A weather expert for the U.S. space agency says there is a 70 percent chance that the final U.S. space shuttle launch will be delayed Friday.
NASA Weather Officer Kathy Winters said in a news conference Wednesday that “nuisance weather” — clouds and thundershowers rather than a major weather event — could result in a one or two day delay of the launch of the space shuttle Atlantis.
She said the chance of a weather-related scrub of the launch is 60 percent on Saturday and only 40 percent on Sunday.
The countdown for Friday's launch began Tuesday. The 12-day mission will be the 135th and final shuttle flight in the 30-year U.S. shuttle program.
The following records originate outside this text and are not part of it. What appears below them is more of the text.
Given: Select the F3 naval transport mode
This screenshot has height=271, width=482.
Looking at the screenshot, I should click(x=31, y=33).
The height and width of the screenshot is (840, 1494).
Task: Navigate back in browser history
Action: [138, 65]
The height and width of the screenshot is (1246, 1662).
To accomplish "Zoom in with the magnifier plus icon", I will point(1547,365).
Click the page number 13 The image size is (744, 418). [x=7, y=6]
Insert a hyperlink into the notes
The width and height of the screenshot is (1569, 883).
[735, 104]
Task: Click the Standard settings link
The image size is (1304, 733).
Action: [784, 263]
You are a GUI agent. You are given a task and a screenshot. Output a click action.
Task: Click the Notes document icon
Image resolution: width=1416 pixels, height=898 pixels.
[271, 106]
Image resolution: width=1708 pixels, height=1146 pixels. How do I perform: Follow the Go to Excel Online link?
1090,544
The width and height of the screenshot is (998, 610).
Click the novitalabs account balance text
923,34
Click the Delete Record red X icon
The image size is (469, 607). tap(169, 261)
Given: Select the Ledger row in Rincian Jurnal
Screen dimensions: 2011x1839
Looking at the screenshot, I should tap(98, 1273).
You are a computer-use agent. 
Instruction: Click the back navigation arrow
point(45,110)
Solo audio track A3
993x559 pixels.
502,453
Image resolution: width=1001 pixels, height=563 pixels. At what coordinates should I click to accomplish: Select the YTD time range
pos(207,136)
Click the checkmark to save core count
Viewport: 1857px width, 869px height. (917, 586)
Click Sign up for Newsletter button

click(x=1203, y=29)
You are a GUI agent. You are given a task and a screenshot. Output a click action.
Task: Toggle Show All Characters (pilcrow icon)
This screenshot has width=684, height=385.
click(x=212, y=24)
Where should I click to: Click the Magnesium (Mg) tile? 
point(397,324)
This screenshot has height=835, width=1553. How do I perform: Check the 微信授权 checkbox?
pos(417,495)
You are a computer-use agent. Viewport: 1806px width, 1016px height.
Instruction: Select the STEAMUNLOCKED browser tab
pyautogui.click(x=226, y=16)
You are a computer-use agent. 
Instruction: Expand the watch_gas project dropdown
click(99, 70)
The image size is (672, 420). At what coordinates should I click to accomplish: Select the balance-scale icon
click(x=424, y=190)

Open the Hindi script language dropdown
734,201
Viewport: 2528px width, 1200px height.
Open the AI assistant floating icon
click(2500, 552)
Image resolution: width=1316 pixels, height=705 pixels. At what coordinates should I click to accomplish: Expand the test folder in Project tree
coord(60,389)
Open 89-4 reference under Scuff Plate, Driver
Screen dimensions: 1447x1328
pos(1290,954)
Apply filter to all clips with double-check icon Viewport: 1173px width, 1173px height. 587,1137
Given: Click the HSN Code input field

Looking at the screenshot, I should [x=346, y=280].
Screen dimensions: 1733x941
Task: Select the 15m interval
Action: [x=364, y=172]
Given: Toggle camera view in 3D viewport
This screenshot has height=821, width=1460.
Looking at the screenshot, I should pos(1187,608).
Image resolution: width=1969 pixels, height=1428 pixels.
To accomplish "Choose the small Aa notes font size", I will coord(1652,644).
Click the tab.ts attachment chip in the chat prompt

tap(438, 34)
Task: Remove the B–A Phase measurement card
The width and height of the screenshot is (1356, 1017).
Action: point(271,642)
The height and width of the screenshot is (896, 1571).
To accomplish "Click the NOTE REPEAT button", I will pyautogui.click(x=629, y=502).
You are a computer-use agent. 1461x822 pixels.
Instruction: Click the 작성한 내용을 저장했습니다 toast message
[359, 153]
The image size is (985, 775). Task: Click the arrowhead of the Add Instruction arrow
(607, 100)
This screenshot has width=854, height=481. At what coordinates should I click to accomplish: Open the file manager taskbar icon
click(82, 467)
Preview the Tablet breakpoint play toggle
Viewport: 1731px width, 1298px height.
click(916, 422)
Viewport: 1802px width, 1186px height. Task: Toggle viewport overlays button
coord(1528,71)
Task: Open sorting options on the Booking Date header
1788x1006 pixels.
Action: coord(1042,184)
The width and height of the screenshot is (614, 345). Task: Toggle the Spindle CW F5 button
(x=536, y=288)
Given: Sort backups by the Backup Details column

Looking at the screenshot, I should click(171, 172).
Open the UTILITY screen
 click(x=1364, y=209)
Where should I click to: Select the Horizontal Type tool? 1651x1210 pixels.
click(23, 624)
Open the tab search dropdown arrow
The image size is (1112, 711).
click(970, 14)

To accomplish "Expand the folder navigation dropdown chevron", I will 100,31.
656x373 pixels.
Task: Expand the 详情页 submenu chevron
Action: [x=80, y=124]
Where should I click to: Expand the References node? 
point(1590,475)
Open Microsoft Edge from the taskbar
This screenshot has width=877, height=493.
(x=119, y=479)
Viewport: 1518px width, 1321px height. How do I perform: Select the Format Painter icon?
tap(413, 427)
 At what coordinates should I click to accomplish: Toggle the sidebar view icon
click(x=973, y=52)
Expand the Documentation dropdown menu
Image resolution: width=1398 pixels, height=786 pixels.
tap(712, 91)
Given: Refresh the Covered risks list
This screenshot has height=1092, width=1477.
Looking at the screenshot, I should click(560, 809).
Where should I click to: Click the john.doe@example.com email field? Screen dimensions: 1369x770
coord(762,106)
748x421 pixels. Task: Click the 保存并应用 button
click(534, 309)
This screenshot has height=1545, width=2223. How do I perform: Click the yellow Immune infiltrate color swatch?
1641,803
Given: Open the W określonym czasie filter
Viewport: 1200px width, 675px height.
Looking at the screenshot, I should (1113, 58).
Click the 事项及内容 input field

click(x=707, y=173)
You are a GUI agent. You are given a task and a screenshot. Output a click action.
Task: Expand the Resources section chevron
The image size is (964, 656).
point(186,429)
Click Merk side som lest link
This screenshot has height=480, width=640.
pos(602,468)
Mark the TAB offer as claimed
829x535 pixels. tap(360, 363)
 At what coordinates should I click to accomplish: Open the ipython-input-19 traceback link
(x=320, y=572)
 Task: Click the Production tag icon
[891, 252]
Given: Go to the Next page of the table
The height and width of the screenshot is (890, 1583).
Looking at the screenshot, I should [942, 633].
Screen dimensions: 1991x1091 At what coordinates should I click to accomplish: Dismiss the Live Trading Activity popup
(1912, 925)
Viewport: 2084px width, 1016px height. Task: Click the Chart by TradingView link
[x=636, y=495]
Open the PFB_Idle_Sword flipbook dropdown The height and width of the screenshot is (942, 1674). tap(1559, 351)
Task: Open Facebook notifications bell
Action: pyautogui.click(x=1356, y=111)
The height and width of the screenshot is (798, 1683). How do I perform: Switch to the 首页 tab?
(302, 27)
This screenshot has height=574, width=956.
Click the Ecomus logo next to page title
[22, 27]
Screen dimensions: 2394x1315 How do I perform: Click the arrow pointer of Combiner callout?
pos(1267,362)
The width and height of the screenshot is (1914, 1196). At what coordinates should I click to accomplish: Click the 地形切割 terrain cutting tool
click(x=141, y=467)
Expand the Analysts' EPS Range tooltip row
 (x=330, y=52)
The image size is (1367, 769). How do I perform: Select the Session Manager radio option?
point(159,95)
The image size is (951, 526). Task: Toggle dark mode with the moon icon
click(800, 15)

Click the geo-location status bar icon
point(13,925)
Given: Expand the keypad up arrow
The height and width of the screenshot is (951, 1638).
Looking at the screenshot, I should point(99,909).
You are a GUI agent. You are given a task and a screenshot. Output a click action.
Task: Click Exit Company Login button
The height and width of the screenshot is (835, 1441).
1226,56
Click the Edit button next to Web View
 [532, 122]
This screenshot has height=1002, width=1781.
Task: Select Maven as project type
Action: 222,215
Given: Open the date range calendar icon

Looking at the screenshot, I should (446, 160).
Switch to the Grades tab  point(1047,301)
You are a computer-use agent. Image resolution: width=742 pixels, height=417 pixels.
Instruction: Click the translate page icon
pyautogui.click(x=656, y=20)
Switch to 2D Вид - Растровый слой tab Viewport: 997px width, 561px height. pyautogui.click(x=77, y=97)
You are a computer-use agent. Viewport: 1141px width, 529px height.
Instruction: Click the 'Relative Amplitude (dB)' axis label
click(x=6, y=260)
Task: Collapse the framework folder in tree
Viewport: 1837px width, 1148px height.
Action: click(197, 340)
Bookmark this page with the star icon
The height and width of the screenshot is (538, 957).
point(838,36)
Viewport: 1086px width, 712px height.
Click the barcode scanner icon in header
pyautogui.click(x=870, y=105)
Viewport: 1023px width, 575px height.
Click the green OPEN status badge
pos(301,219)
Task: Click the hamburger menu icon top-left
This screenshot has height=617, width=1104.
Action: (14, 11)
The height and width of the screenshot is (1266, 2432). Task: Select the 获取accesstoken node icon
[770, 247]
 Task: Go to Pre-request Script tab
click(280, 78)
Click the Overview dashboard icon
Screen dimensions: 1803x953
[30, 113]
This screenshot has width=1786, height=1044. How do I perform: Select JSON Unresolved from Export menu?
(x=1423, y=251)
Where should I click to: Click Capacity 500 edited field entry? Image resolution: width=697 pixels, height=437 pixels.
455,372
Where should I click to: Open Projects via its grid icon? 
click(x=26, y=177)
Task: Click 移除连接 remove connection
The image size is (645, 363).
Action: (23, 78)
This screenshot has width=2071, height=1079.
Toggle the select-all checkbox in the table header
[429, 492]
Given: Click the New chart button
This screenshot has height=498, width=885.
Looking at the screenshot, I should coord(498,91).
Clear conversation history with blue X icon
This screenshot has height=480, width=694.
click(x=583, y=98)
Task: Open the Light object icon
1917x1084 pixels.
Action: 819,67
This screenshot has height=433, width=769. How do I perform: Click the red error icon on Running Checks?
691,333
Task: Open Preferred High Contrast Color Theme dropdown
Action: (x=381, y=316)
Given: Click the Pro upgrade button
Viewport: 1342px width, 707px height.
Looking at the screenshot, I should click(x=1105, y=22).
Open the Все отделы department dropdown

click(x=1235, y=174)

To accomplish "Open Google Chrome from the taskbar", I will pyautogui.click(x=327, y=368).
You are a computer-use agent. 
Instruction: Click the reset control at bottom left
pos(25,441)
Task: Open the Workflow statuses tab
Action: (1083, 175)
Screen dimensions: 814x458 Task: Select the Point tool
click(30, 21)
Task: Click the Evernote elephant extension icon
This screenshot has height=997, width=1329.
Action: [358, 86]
Hundreds of thousands of spectators are expected to gather for the launch Friday at Kennedy Space Center in the southeastern U.S. state of Florida.
Four astronauts will be on the 12-day shuttle mission to carry supplies to the International Space Station. In future, American astronauts will travel to the space station via Russian Soyuz capsules until the United States produces a new vehicle.
Two other shuttles have already completed their flights and are destined now to be displayed in science museums. The Discovery will go on display at the Smithsonian National Air and Space Museum and the Endeavour is headed to the California Science Center in Los Angeles.
After Atlantis completes its mission, it will be displayed at the Kennedy Space Center.